Swap "Identify the location of" for "Give the position of" throughout the records below, and write the records out again with nothing else changed.

(Target pointing data)
════════════════════

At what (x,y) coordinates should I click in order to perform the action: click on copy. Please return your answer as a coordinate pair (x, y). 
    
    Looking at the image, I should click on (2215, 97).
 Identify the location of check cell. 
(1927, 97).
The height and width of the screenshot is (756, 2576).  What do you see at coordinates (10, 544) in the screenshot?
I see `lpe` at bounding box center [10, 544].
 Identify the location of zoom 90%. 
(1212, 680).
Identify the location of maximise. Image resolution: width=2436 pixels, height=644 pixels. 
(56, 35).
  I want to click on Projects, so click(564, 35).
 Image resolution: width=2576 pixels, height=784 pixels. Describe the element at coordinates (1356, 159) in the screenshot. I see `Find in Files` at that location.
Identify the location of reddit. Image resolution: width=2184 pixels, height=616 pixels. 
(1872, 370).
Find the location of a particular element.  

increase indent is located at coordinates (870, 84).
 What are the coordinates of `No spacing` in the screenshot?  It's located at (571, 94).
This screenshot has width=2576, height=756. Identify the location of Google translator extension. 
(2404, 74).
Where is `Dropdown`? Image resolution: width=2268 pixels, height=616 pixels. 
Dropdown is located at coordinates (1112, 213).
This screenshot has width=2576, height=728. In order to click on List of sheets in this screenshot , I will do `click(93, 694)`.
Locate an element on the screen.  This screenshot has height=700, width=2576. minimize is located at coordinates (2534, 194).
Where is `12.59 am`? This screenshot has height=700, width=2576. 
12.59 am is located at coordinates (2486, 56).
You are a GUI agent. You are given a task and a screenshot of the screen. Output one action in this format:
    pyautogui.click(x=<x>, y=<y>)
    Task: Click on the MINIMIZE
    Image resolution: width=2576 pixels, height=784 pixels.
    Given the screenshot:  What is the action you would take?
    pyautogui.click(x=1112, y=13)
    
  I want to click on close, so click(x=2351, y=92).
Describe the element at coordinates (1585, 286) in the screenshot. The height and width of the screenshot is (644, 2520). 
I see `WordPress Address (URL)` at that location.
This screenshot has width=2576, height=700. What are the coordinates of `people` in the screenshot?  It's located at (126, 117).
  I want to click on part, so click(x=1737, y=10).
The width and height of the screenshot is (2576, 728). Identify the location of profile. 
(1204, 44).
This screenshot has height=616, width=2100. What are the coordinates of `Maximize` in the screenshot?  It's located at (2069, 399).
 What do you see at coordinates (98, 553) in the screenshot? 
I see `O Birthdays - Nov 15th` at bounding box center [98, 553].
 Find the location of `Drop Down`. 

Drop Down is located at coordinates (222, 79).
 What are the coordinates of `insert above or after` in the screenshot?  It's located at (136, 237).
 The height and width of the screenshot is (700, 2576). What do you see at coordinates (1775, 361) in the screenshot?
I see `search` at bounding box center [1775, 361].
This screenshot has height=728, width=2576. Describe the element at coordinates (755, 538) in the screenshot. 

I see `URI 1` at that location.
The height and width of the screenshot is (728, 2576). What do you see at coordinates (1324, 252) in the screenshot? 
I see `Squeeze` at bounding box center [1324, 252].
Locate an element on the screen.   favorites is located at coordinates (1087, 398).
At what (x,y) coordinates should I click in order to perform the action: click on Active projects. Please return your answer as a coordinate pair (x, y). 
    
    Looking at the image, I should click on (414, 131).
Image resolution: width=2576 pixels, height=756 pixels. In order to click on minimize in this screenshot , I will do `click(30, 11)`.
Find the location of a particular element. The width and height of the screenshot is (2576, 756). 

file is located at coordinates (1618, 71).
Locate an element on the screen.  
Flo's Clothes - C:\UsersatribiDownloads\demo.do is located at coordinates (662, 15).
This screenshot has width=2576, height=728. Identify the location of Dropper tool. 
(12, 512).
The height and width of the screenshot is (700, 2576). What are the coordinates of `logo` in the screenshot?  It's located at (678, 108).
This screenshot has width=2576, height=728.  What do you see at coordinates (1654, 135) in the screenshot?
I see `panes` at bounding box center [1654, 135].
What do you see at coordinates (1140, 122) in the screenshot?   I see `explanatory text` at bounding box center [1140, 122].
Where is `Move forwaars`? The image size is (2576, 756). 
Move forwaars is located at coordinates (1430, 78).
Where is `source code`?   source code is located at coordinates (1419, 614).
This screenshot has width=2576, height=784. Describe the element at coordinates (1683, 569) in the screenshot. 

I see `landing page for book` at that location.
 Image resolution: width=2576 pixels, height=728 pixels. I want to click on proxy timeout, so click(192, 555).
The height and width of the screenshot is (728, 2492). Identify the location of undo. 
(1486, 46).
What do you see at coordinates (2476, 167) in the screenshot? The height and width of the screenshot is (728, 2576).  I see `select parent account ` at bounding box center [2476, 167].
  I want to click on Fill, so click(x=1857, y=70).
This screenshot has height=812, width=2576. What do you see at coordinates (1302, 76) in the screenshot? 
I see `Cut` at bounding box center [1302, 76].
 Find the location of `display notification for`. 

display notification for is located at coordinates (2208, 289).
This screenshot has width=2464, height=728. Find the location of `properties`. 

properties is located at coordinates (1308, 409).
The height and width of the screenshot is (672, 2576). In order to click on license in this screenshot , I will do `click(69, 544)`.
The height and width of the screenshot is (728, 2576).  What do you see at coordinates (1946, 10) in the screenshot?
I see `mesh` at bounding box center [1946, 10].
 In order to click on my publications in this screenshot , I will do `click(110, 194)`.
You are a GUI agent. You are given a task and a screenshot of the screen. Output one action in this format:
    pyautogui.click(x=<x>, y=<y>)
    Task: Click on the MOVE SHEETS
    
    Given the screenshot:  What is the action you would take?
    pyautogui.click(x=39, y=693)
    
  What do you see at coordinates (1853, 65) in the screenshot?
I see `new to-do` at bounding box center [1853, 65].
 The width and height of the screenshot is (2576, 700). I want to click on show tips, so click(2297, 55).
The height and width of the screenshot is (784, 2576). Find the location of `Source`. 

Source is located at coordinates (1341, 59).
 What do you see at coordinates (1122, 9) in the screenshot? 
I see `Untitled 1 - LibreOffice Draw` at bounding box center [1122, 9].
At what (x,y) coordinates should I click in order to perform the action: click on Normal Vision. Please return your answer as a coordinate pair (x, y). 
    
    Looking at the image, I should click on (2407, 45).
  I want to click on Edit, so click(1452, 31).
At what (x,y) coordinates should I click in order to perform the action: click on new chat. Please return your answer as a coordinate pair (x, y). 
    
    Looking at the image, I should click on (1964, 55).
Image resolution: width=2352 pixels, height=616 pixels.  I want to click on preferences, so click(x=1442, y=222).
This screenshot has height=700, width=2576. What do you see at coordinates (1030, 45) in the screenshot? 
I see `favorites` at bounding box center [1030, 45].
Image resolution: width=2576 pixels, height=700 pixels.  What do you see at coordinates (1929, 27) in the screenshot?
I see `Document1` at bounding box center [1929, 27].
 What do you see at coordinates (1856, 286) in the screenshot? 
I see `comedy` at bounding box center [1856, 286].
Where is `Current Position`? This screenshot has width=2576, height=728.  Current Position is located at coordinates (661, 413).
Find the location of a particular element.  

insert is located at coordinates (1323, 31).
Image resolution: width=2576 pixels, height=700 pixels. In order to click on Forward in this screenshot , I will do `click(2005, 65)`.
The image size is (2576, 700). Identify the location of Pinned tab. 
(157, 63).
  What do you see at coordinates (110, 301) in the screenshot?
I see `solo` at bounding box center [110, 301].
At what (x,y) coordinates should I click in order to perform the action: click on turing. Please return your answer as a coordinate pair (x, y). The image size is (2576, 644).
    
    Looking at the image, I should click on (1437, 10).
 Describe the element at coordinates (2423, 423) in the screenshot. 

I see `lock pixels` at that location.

════════════════════

Problem solution:
At what (x,y) coordinates should I click in order to perform the action: click on copy. Please return your answer as a coordinate pair (x, y). 
    
    Looking at the image, I should click on (2215, 97).
 Give the position of check cell. 
(1927, 97).
The height and width of the screenshot is (756, 2576).  What do you see at coordinates (10, 544) in the screenshot?
I see `lpe` at bounding box center [10, 544].
 Give the position of zoom 90%. 
(1212, 680).
Give the position of maximise. Image resolution: width=2436 pixels, height=644 pixels. 
(56, 35).
  I want to click on Projects, so click(564, 35).
 Image resolution: width=2576 pixels, height=784 pixels. Describe the element at coordinates (1356, 159) in the screenshot. I see `Find in Files` at that location.
Give the position of reddit. Image resolution: width=2184 pixels, height=616 pixels. 
(1872, 370).
Find the location of a particular element.  

increase indent is located at coordinates (870, 84).
 What are the coordinates of `No spacing` in the screenshot?  It's located at (571, 94).
This screenshot has width=2576, height=756. Give the position of Google translator extension. 
(2404, 74).
Where is `Dropdown`? Image resolution: width=2268 pixels, height=616 pixels. 
Dropdown is located at coordinates (1112, 213).
This screenshot has width=2576, height=728. In order to click on List of sheets in this screenshot , I will do `click(93, 694)`.
Locate an element on the screen.  This screenshot has height=700, width=2576. minimize is located at coordinates (2534, 194).
Where is `12.59 am`? This screenshot has height=700, width=2576. 
12.59 am is located at coordinates (2486, 56).
You are a GUI agent. You are given a task and a screenshot of the screen. Output one action in this format:
    pyautogui.click(x=<x>, y=<y>)
    Task: Click on the MINIMIZE
    Image resolution: width=2576 pixels, height=784 pixels.
    Given the screenshot:  What is the action you would take?
    pyautogui.click(x=1112, y=13)
    
  I want to click on close, so click(x=2351, y=92).
Describe the element at coordinates (1585, 286) in the screenshot. The height and width of the screenshot is (644, 2520). 
I see `WordPress Address (URL)` at that location.
This screenshot has width=2576, height=700. What are the coordinates of `people` in the screenshot?  It's located at (126, 117).
  I want to click on part, so click(x=1737, y=10).
The width and height of the screenshot is (2576, 728). Give the position of profile. 
(1204, 44).
This screenshot has height=616, width=2100. What are the coordinates of `Maximize` in the screenshot?  It's located at (2069, 399).
 What do you see at coordinates (98, 553) in the screenshot? 
I see `O Birthdays - Nov 15th` at bounding box center [98, 553].
 Find the location of `Drop Down`. 

Drop Down is located at coordinates (222, 79).
 What are the coordinates of `insert above or after` in the screenshot?  It's located at (136, 237).
 The height and width of the screenshot is (700, 2576). What do you see at coordinates (1775, 361) in the screenshot?
I see `search` at bounding box center [1775, 361].
This screenshot has height=728, width=2576. Describe the element at coordinates (755, 538) in the screenshot. 

I see `URI 1` at that location.
The height and width of the screenshot is (728, 2576). What do you see at coordinates (1324, 252) in the screenshot? 
I see `Squeeze` at bounding box center [1324, 252].
Locate an element on the screen.   favorites is located at coordinates (1087, 398).
At what (x,y) coordinates should I click in order to perform the action: click on Active projects. Please return your answer as a coordinate pair (x, y). 
    
    Looking at the image, I should click on (414, 131).
Image resolution: width=2576 pixels, height=756 pixels. In order to click on minimize in this screenshot , I will do `click(30, 11)`.
Find the location of a particular element. The width and height of the screenshot is (2576, 756). 

file is located at coordinates (1618, 71).
Locate an element on the screen.  
Flo's Clothes - C:\UsersatribiDownloads\demo.do is located at coordinates (662, 15).
This screenshot has width=2576, height=728. Give the position of Dropper tool. 
(12, 512).
The height and width of the screenshot is (700, 2576). What are the coordinates of `logo` in the screenshot?  It's located at (678, 108).
This screenshot has width=2576, height=728.  What do you see at coordinates (1654, 135) in the screenshot?
I see `panes` at bounding box center [1654, 135].
What do you see at coordinates (1140, 122) in the screenshot?   I see `explanatory text` at bounding box center [1140, 122].
Where is `Move forwaars`? The image size is (2576, 756). 
Move forwaars is located at coordinates (1430, 78).
Where is `source code`?   source code is located at coordinates (1419, 614).
This screenshot has width=2576, height=784. Describe the element at coordinates (1683, 569) in the screenshot. 

I see `landing page for book` at that location.
 Image resolution: width=2576 pixels, height=728 pixels. I want to click on proxy timeout, so click(192, 555).
The height and width of the screenshot is (728, 2492). Give the position of undo. 
(1486, 46).
What do you see at coordinates (2476, 167) in the screenshot? The height and width of the screenshot is (728, 2576).  I see `select parent account ` at bounding box center [2476, 167].
  I want to click on Fill, so click(x=1857, y=70).
This screenshot has height=812, width=2576. What do you see at coordinates (1302, 76) in the screenshot? 
I see `Cut` at bounding box center [1302, 76].
 Find the location of `display notification for`. 

display notification for is located at coordinates (2208, 289).
This screenshot has width=2464, height=728. Find the location of `properties`. 

properties is located at coordinates (1308, 409).
The height and width of the screenshot is (672, 2576). In order to click on license in this screenshot , I will do `click(69, 544)`.
The height and width of the screenshot is (728, 2576).  What do you see at coordinates (1946, 10) in the screenshot?
I see `mesh` at bounding box center [1946, 10].
 In order to click on my publications in this screenshot , I will do `click(110, 194)`.
You are a GUI agent. You are given a task and a screenshot of the screen. Output one action in this format:
    pyautogui.click(x=<x>, y=<y>)
    Task: Click on the MOVE SHEETS
    
    Given the screenshot:  What is the action you would take?
    pyautogui.click(x=39, y=693)
    
  What do you see at coordinates (1853, 65) in the screenshot?
I see `new to-do` at bounding box center [1853, 65].
 The width and height of the screenshot is (2576, 700). I want to click on show tips, so click(2297, 55).
The height and width of the screenshot is (784, 2576). Find the location of `Source`. 

Source is located at coordinates (1341, 59).
 What do you see at coordinates (1122, 9) in the screenshot? 
I see `Untitled 1 - LibreOffice Draw` at bounding box center [1122, 9].
At what (x,y) coordinates should I click in order to perform the action: click on Normal Vision. Please return your answer as a coordinate pair (x, y). 
    
    Looking at the image, I should click on (2407, 45).
  I want to click on Edit, so click(1452, 31).
At what (x,y) coordinates should I click in order to perform the action: click on new chat. Please return your answer as a coordinate pair (x, y). 
    
    Looking at the image, I should click on (1964, 55).
Image resolution: width=2352 pixels, height=616 pixels.  I want to click on preferences, so click(x=1442, y=222).
This screenshot has height=700, width=2576. What do you see at coordinates (1030, 45) in the screenshot? 
I see `favorites` at bounding box center [1030, 45].
Image resolution: width=2576 pixels, height=700 pixels.  What do you see at coordinates (1929, 27) in the screenshot?
I see `Document1` at bounding box center [1929, 27].
 What do you see at coordinates (1856, 286) in the screenshot? 
I see `comedy` at bounding box center [1856, 286].
Where is `Current Position`? This screenshot has width=2576, height=728.  Current Position is located at coordinates (661, 413).
Find the location of a particular element.  

insert is located at coordinates (1323, 31).
Image resolution: width=2576 pixels, height=700 pixels. In order to click on Forward in this screenshot , I will do `click(2005, 65)`.
The image size is (2576, 700). Give the position of Pinned tab. 
(157, 63).
  What do you see at coordinates (110, 301) in the screenshot?
I see `solo` at bounding box center [110, 301].
At what (x,y) coordinates should I click in order to perform the action: click on turing. Please return your answer as a coordinate pair (x, y). The image size is (2576, 644).
    
    Looking at the image, I should click on (1437, 10).
 Describe the element at coordinates (2423, 423) in the screenshot. 

I see `lock pixels` at that location.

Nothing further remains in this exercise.